____ Provided text

As a witness he testified that Guinness and a boy were in the office; that he gave the notice to Guinness and asked him his name; that Guinness left the room and came back and gave him his name; that he did not remember that he went there again or that the conversation occurred as related by Guinness; that to the best of his knowledge Guinness did not say that he was not the proper party to take the notice; that he thought if the circumstances had occurred as claimed by Guinness he would have remembered them. Mr. Guinness was at the time chief clerk in the corporation counsel’s office. He testified that this notice was served on him August 5, 1904, at the office; that he looked at it and told the boy to wait; that the witness took it to Mr. Hally (one of the assistants) and spoke to, him; that he returned with it and explained to the messenger how the charter provided notice should be served, and he then went away; that he returned soon and handed the paper to witness saying he was instructed to serve it upon any one over 21 years of age; witness immediately put the paper in his desk and kept it there for more than three months, when he put it in the files. His duties were to have charge of the law register, to make a record of all cases, and to look after the general clerical work of the office. He says the notice was addressed to the corporation counsel, and that he did not give it to him or to his chief assistant until after three months, for the reason that he had told the messenger what to do and he did not do it, and he thought that was sufficient. The record shows that on August 9,1904, four days after plaintiff’s petition was filed and this claimed *249service made, the petition was presented to the council by the clerk and was referred to the committee on claims and accounts. Testimony of claimant and her witnesses was taken before this committee, December 6, 1904. .At this hearing Guinness, under instructions, appeared and represented the corporation counsel’s office and examined witnesses. On Tuesday, January 3,1905, this committee reported t,o the council that they had considered this claim, had heard the testimony, and after consultation with the corporation counsel recommended that it be allowed at the sum of $50. This report was accepted and by unanimous vote of the common council plaintiff’s claim was allowed.
If it could be held that the testimony of Guinness is conclusive we should sustain defendant’s contention, for unless the notice did reach the corporation counsel or his chief assistant the ’statute was not complied with. Beattie v. City of Detroit, supra, is consistent with this statement. That case is not authority for the proposition that the notice under consideration is properly served by leaving it in the office of the corporation counsel. It merely holds that from the evidence in the case it might be presumed that the notice so served reached the person to whom it was addressed. This presumption, however, is not a presumption of law. It is a presumption of fact. From the evidence in the case at bar the jury, under the authority of the Beattie Case, might have inferred that the notice reached the corporation counsel. They were not precluded from doing so because of the positive testimony of the witness Guinness. There was the testimony of the messenger and other evidence in the case tending to contradict and discredit the testimony of this witness. His credibility and the weight to be given to his testimony were questions for the jury. Druse v. Wheeler, 26 Mich. 188; Michigan Pipe Co. v. Insurance Co., 92 Mich. 482 (20 L. R. A. 277); Goppelt v. Burgess, 132 Mich. 28. The court was not in error in denying the defendant’s motion for a directed verdict.

________
____ Stored records

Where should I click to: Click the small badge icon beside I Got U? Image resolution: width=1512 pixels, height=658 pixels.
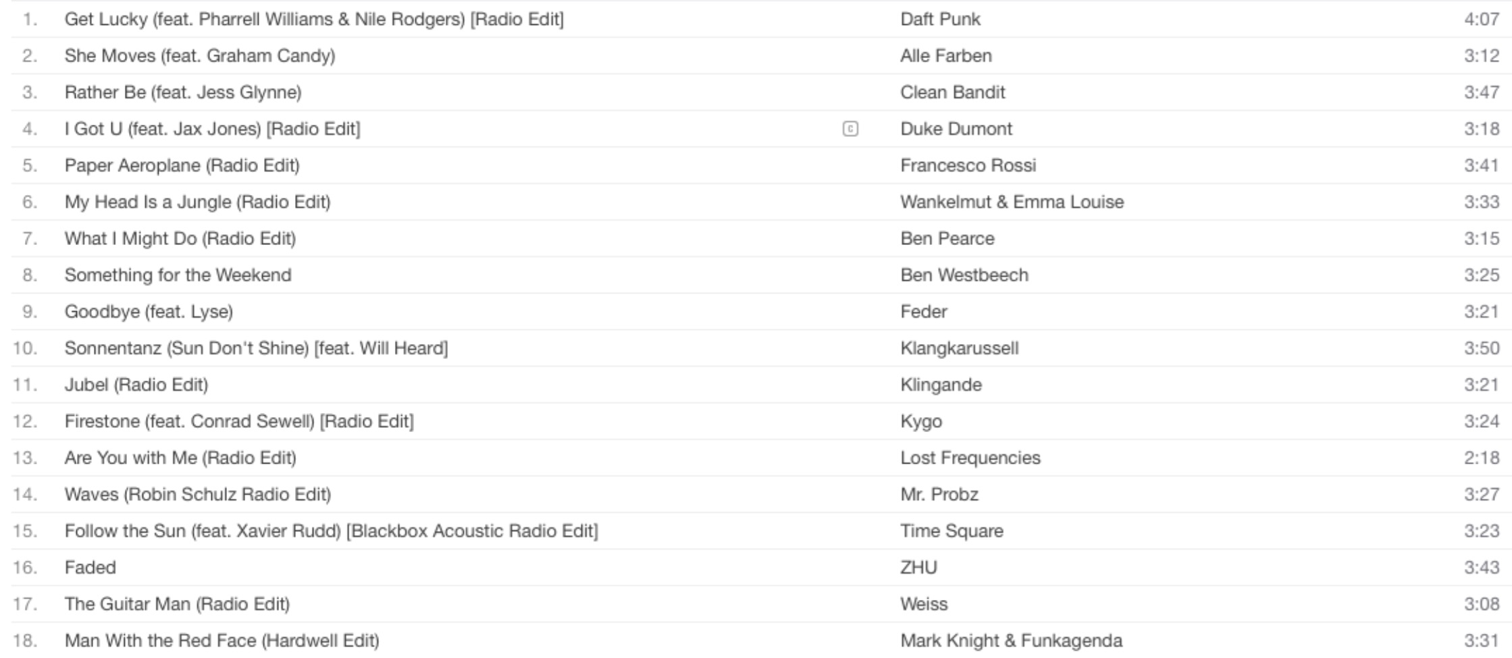click(x=850, y=129)
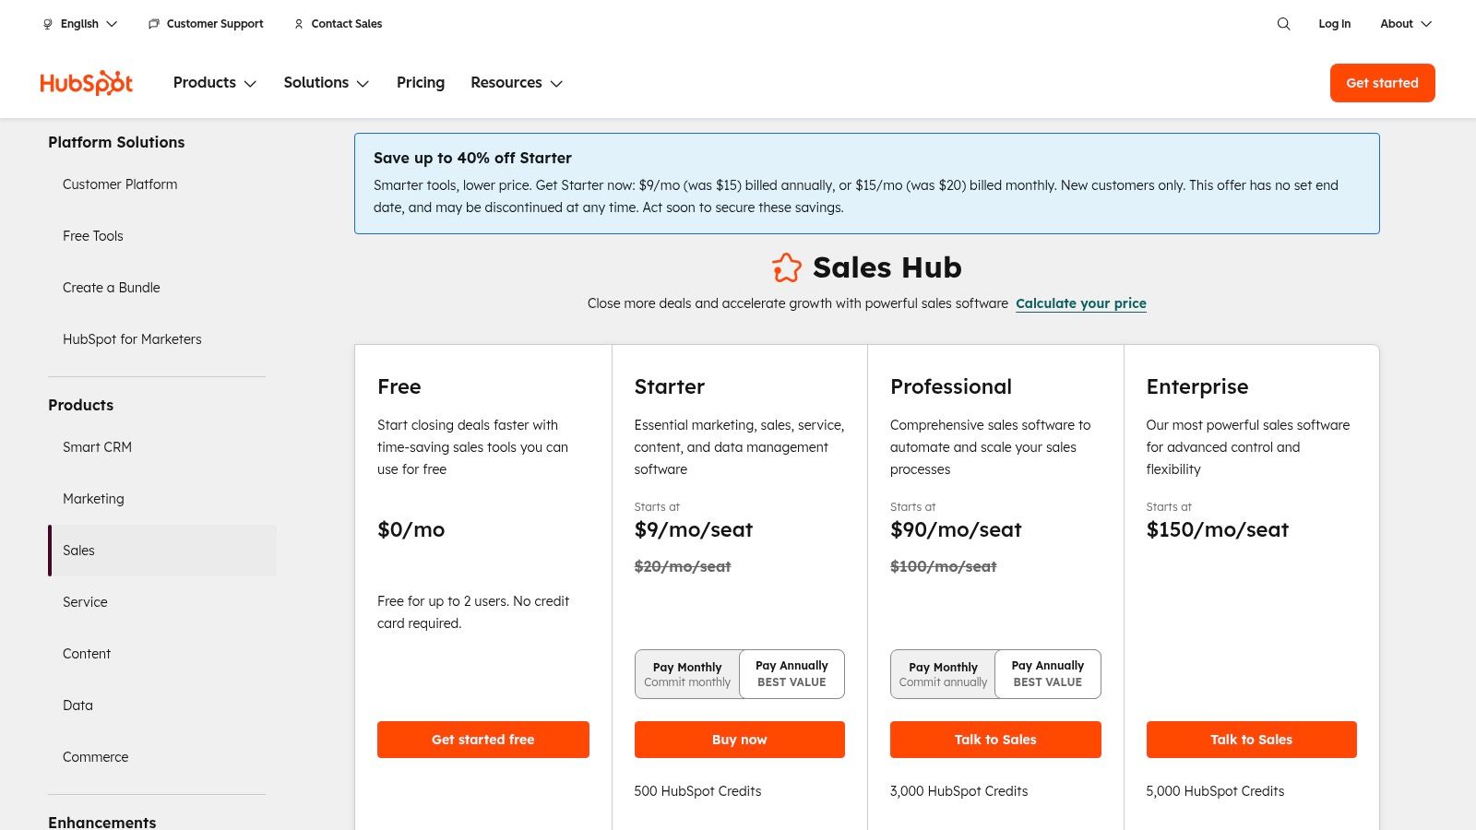Click the HubSpot logo
This screenshot has height=830, width=1476.
tap(86, 82)
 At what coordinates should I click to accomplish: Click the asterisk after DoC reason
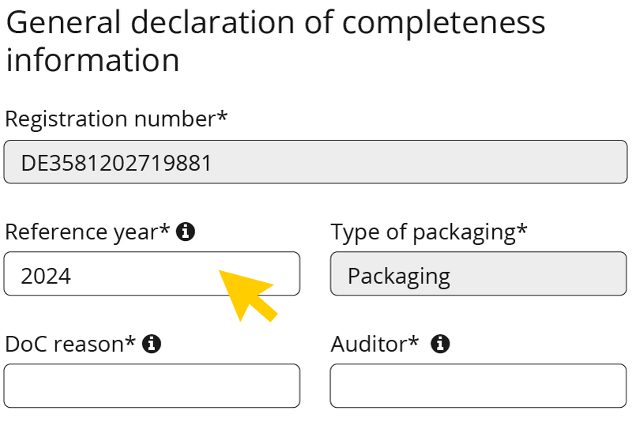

________

▶ **Exercise requirements**
Extend the court opinion on the notice served at the corporation counsel's office, picking up after its final sentence. The records have nothing to do with this.

▶ **In response**
Several errors are assigned involving questions of con*250structive notice and latent defects. These are based upon a refusal to give certain requests of defendant, and to direct a verdict for defendant on the ground that it was not shown that there was any constructive notice to defendant of the defect which is alleged to have caused the injury. As to the condition of the curb and gutter and the gutter plank, a number of witnesses testified on the-part of the plaintiff. This testimony was not contradicted by defendant. It was sufficient to warrant the jury in finding that at this place the cross-walk was out of repair and not reasonably safe for foot passengers, and that such condition had existed for a-long time, and was a condition which would be disclosed by a test in the nature of the ordinary use of the walk. The court charged the jury at. length as to defects and their character. He defined correctly patent and latent defects; told them that if this defect was latent plaintiff could not recover. He correctly charged the rule as to what would amount to constructive notice of a patent defect and the duty of the city in keeping its streets and walks in repair and the condition of safety required; also the conditions under which a city is liable for defective walks, and finally he summarized and repeated, as follows:
“ Before you can find for the plaintiff you must determine that this is a patent defect. Then you must find that it was of such a character as to put this sidewalk in a condition not reasonably safe and fit for travel; you must find that it existed for such a length of time that want of knowledge of its condition by the proper city officials is improbable, and then you must find that the accident did happen to the plaintiff at that point and that injuries resulted therefrom. If you find all of these facts —and you must find each of them — then you will determine an amount that will compensate the plaintiff for her damages. If you find against the plaintiff on any one of these propositions you will find for the defendant.”
Urtel v. City of Flint, 122 Mich. 65; Menard v. Bay City, 114 Mich. 450. See, also, Hunter v. Village of Ithaca, 141 Mich. 539.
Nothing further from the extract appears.